Dear experts,
I built a hierarchical model for my AB test of click rates, using Gelman’s parametrization (alpha + beta)^-5/2 (see e.q. 5.9 in BDA) for my beta prior. In the book this parametrization seems to be justified with this statement
"In a problem such as this with a reasonably large amount of data, it is possible to set up a ‘noninformative’ hyperprior density that is dominated by the likelihood and yields a proper posterior distribution."
where he refers to the rat tumor example.
In my case I only have two observations, one for option A and one for option B, so I am aware of this difference wrt the BDA example. Based on this I built the following model:
def logp_ab(value):
return tt.log(tt.pow(tt.sum(value), -5/2))
with pm.Model() as model:
ab = pm.HalfFlat('ab', shape=2, testval=np.asarray([1., 1.]))
pm.Potential('p(a, b)', logp_ab(ab))
alpha = pm.Deterministic('alpha', ab[0])
beta = pm.Deterministic('beta', ab[1])
theta = pm.Beta('theta', alpha=ab[0], beta=ab[1], shape=2)

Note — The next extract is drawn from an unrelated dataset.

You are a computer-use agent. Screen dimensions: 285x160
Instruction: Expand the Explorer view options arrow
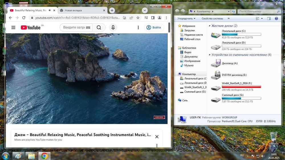(262, 19)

p = pm.Binomial('y', p=theta, observed=[232, 194], n=[7890, 7795])
running this with
pm.sample(draws=8000, tune=5000, chains=4, return_inferencedata=True, cores=4)
yields 8777 divergences, which probably means reparametrizing my model (I tried increasing the target_accept rate and also increase the burn-ins but still gives divergences.
I looked at the distributions of my parameters w/o divergences and w/ divergences, see below, but this doesn’t tell me much to my beginner/untrained eye. Except maybe that the divergences are not clustered around some particular values, which I’d think means that a re-parametrization is required.
What options do I have for ‘weakly informative priors’? E.g. a gamma function for the variance of my beta prior? I am trying to find the ‘weakliest informative prior’ for this case.